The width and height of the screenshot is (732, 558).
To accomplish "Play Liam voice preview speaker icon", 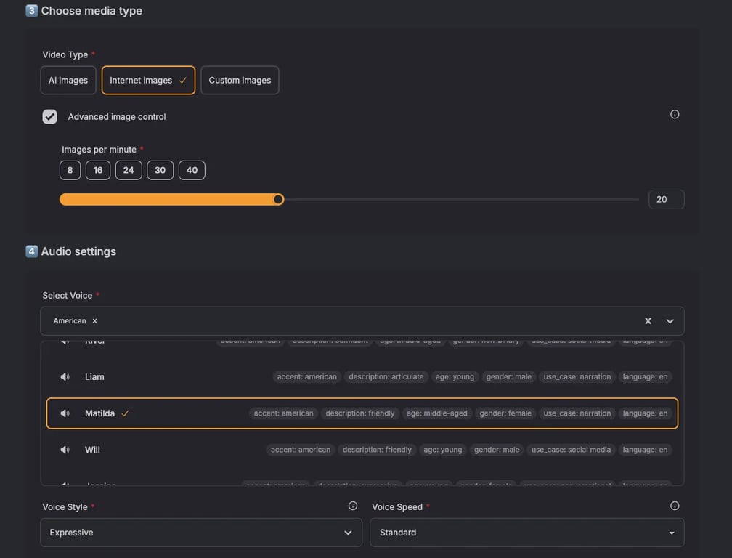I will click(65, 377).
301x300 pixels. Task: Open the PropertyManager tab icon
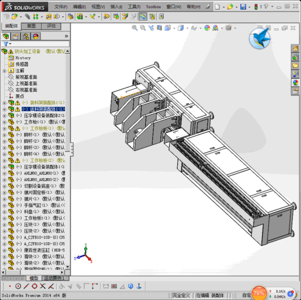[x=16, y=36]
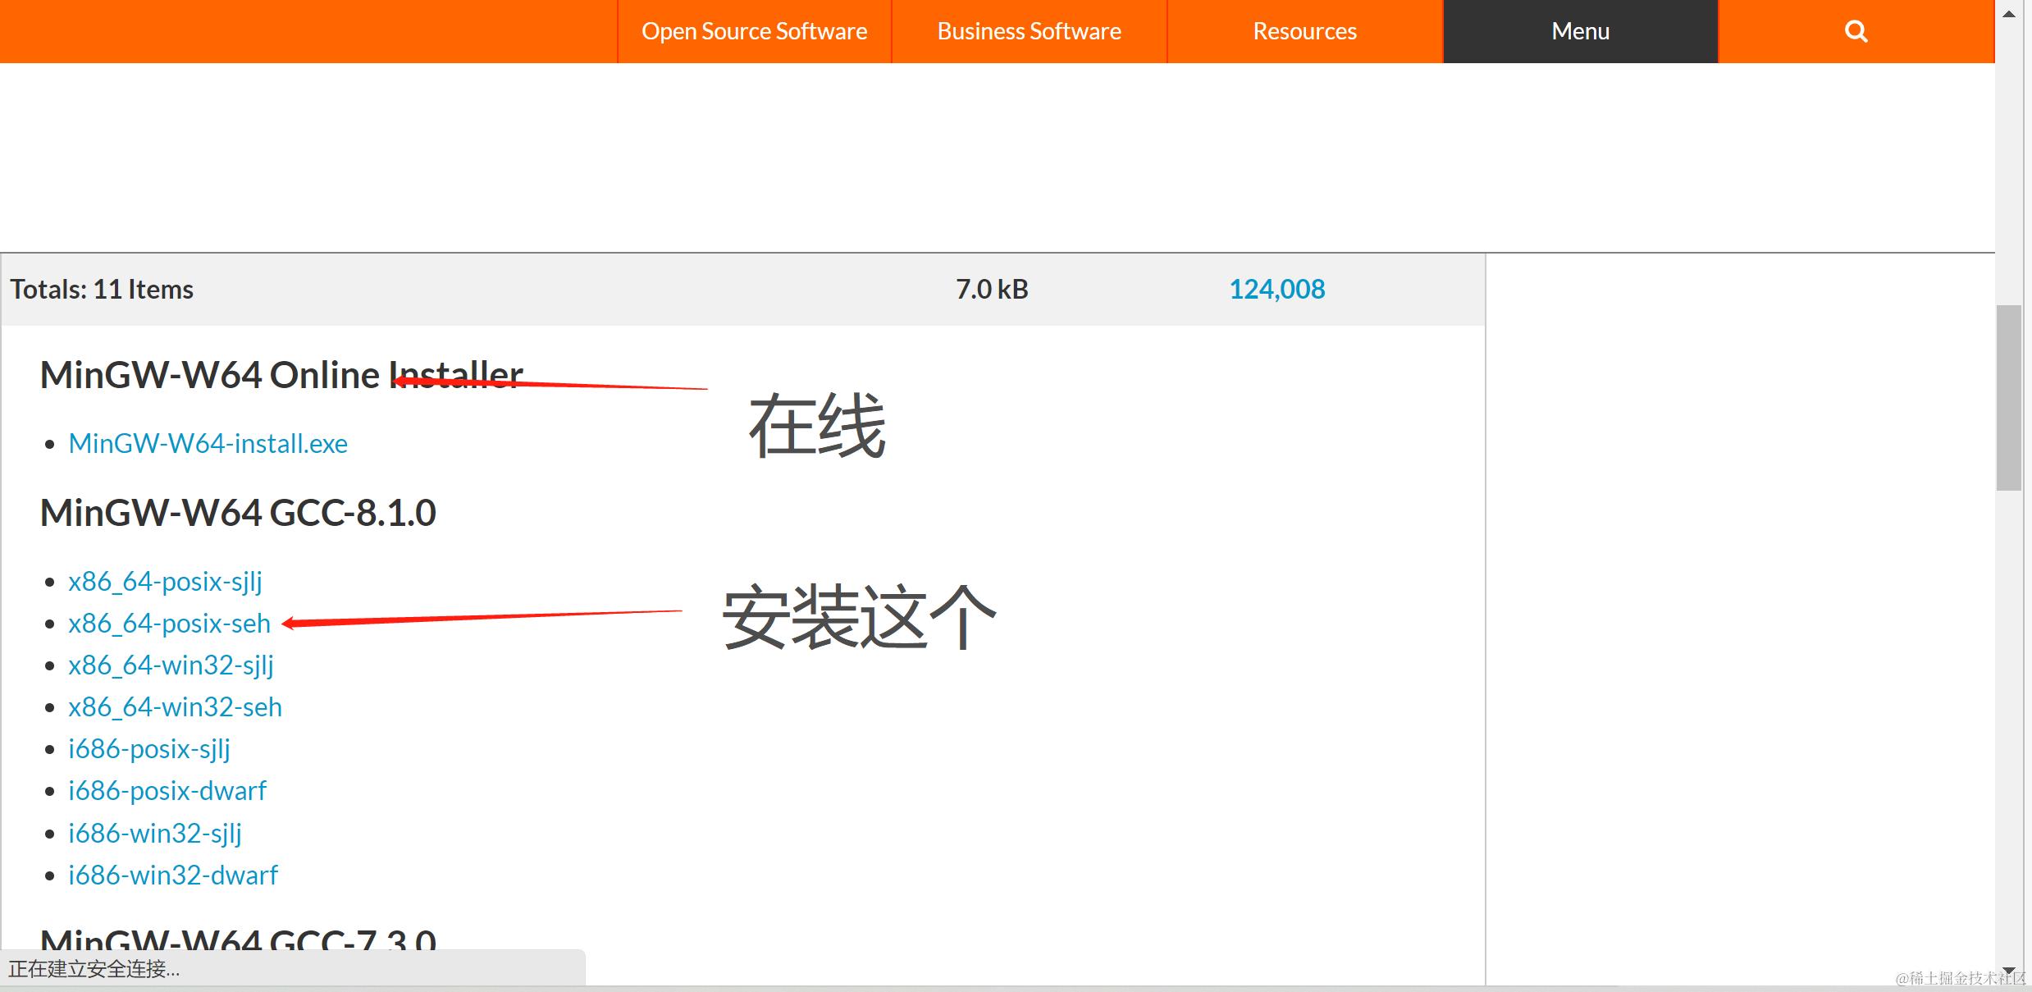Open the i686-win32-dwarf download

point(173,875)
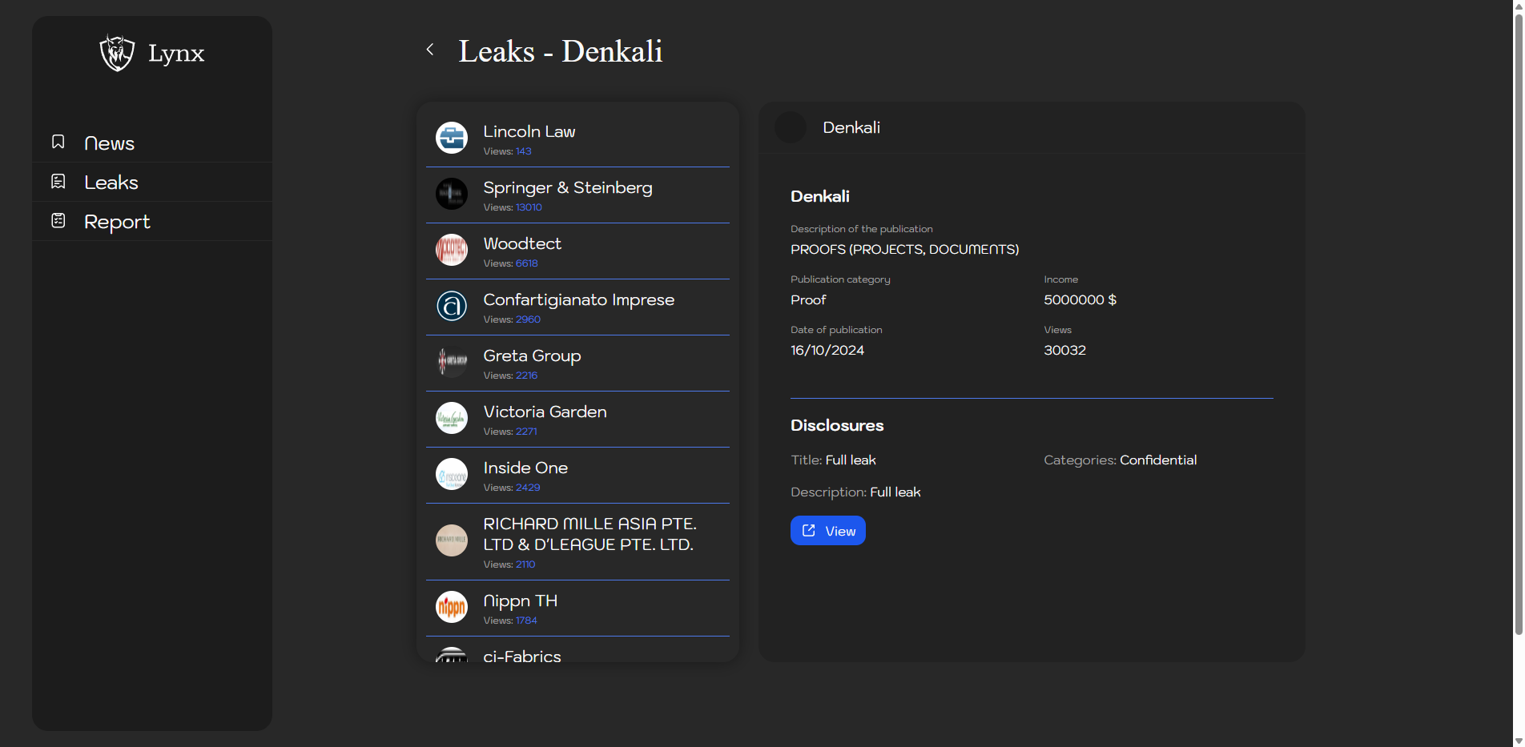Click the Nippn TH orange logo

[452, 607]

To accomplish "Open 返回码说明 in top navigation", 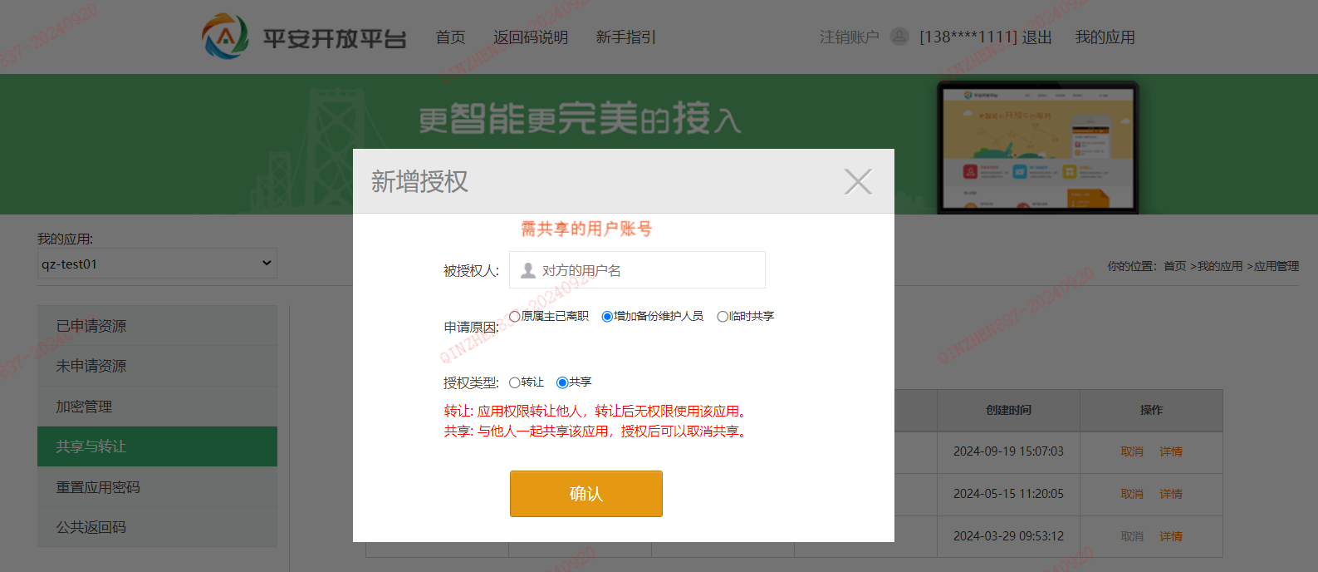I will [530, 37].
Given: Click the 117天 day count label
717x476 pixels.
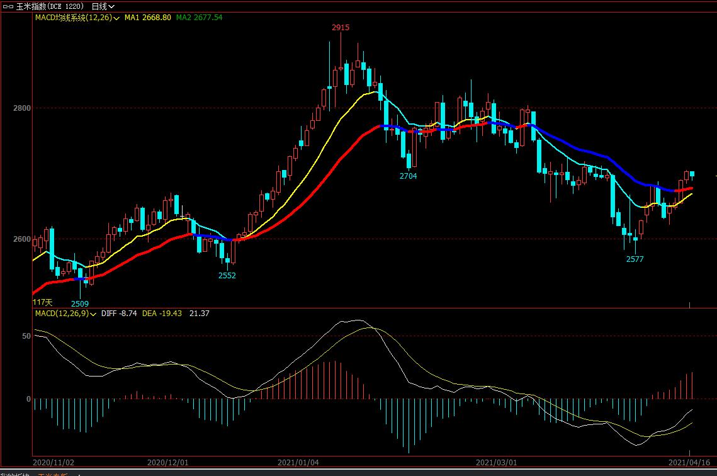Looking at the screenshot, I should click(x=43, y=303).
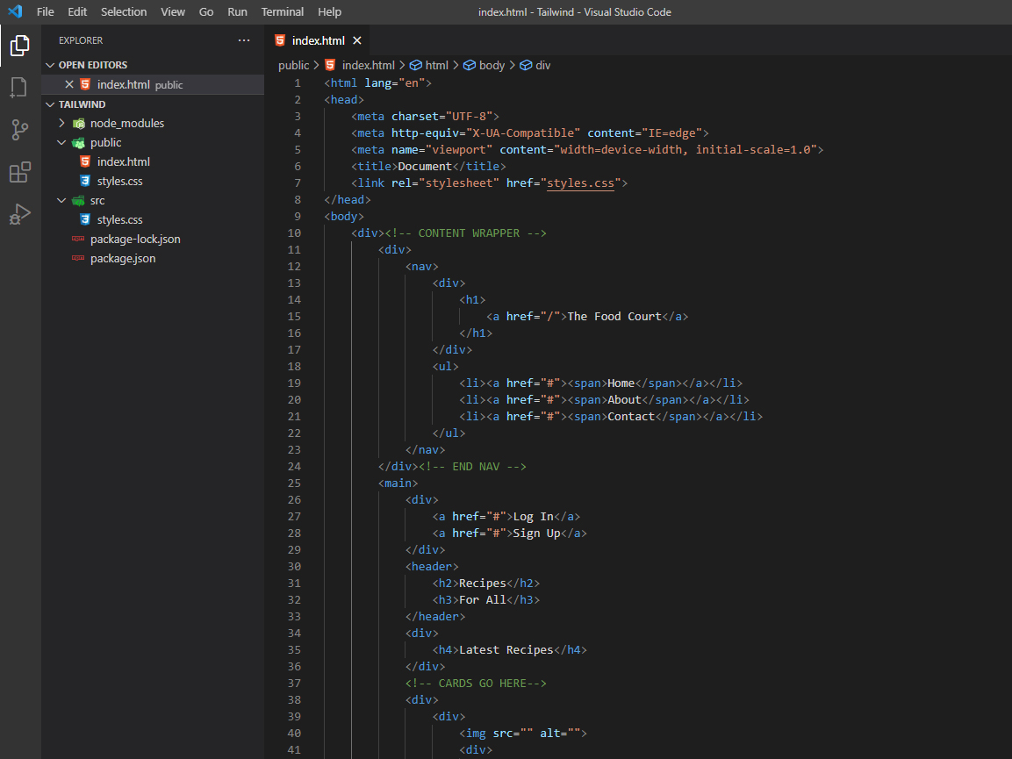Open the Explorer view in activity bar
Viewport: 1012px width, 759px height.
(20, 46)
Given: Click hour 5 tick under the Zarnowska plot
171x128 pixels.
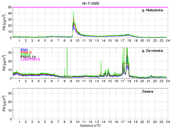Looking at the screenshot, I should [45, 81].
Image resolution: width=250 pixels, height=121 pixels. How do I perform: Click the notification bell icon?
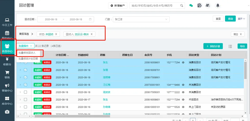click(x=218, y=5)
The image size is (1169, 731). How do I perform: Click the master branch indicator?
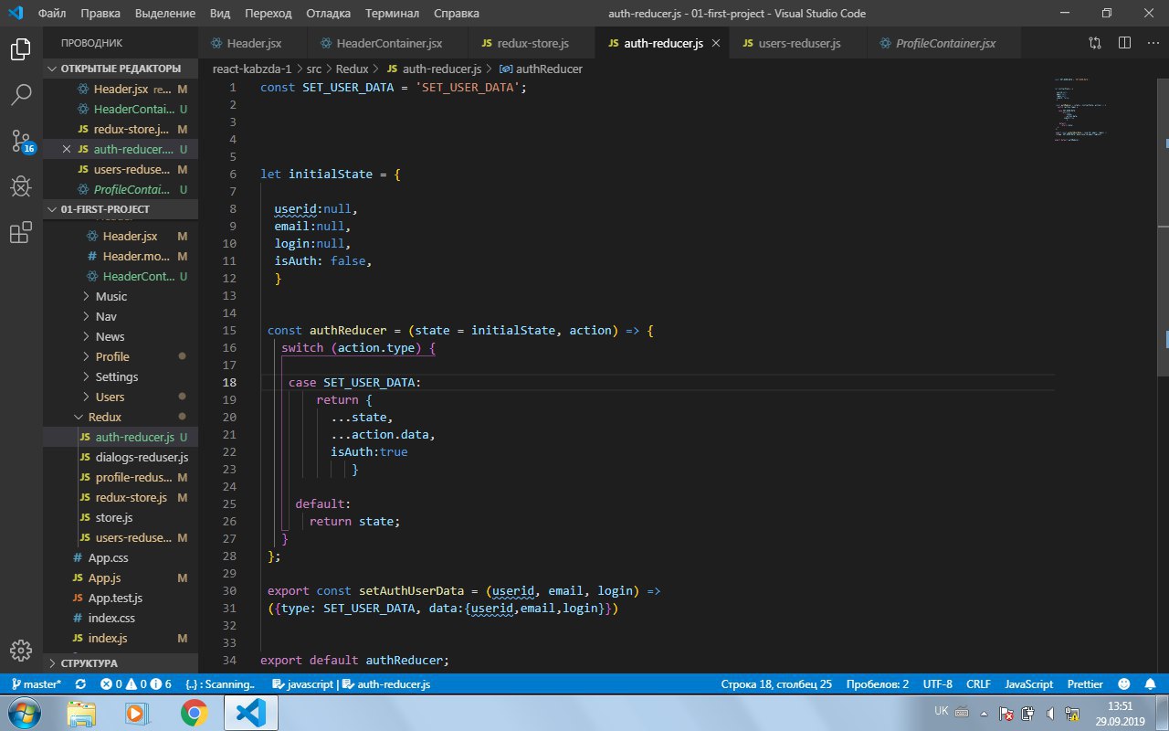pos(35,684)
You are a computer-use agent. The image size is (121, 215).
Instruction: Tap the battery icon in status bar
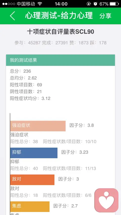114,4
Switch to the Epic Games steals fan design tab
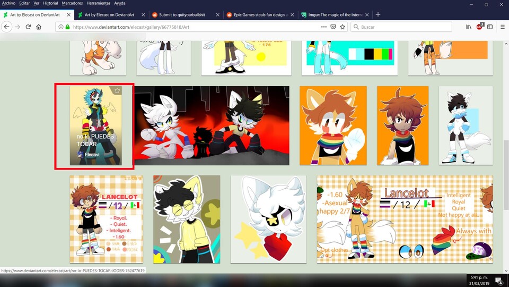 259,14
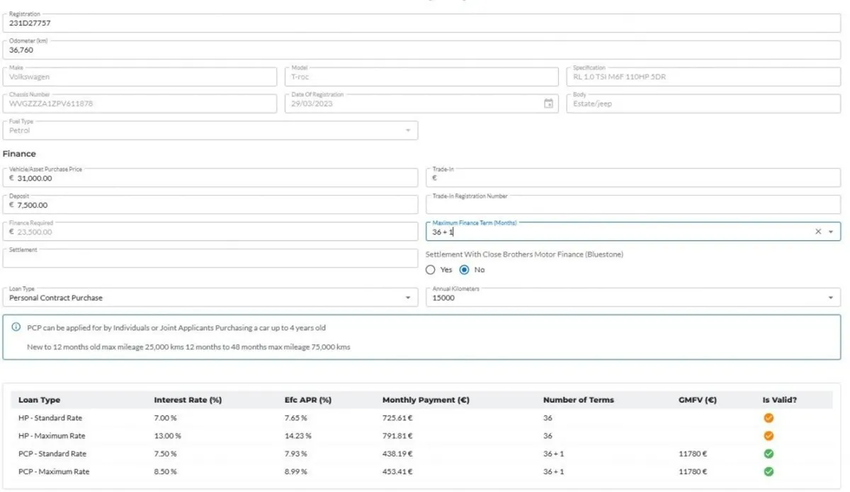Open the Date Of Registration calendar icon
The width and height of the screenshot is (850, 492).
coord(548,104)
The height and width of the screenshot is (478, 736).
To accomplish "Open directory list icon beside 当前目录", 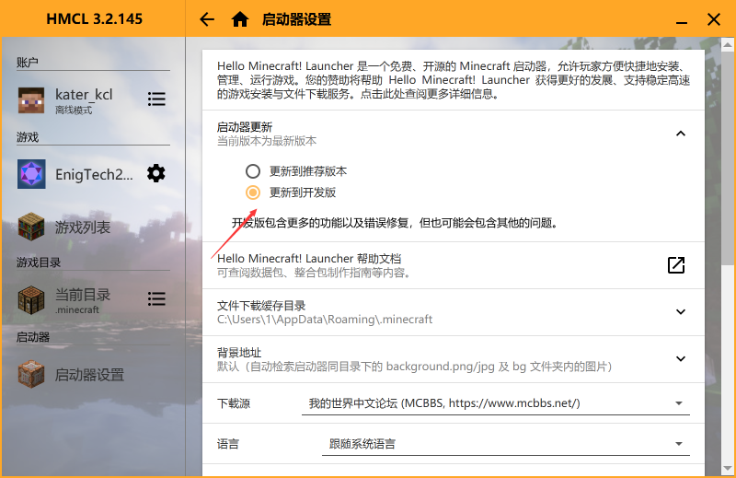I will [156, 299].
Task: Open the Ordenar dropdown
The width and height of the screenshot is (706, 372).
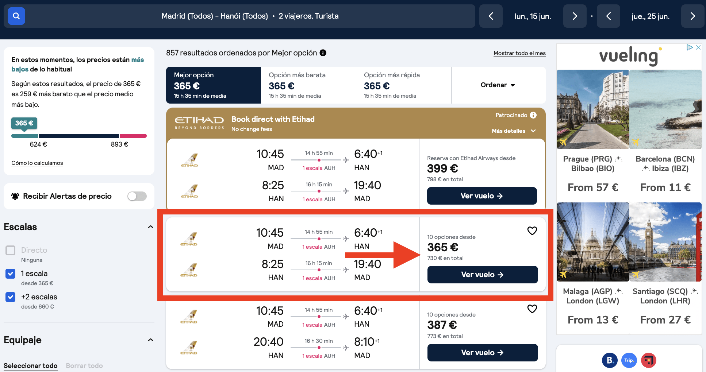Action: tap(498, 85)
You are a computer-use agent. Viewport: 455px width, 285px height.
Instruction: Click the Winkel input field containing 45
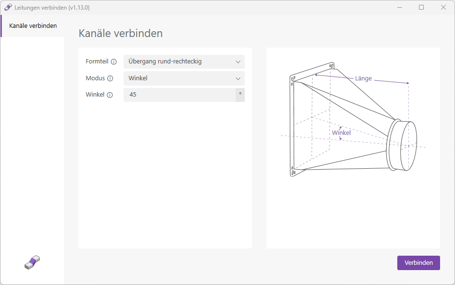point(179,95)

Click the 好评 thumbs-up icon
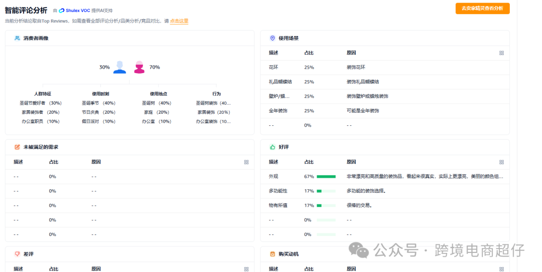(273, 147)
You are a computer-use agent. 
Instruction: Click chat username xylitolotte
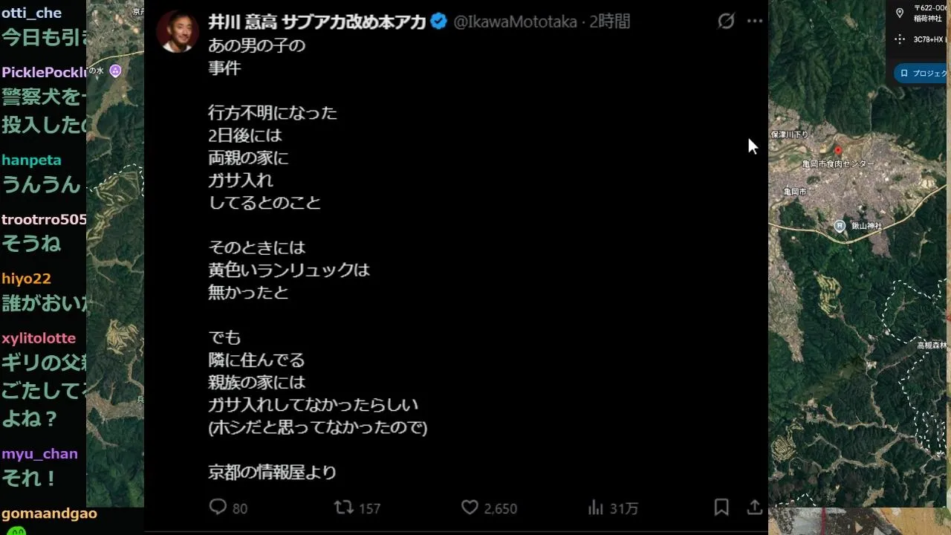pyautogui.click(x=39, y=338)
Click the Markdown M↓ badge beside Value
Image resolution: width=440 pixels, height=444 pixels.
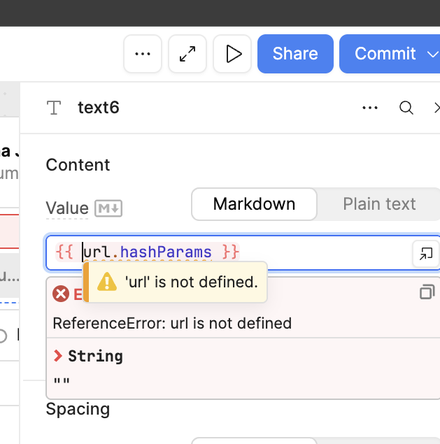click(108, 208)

....................

Copy word for word the part of the listing above that begins with the line containing "Given: Click hour" and ends with the line containing "coord(548,104)", both included. Leave out the pictures.

Given: Click hour 5 tick under the Zarnowska plot
171x128 pixels.
Looking at the screenshot, I should [45, 81].
Image resolution: width=250 pixels, height=121 pixels. How do I perform: Click the notification bell icon?
click(x=218, y=5)
The image size is (1169, 731). How do I perform: Click the master branch indicator?
pos(35,684)
You are a computer-use agent. The image size is (121, 215).
Instruction: Tap the battery icon in status bar
114,4
Switch to the Epic Games steals fan design tab
 259,14
Open the Date Of Registration calendar icon
The width and height of the screenshot is (850, 492).
coord(548,104)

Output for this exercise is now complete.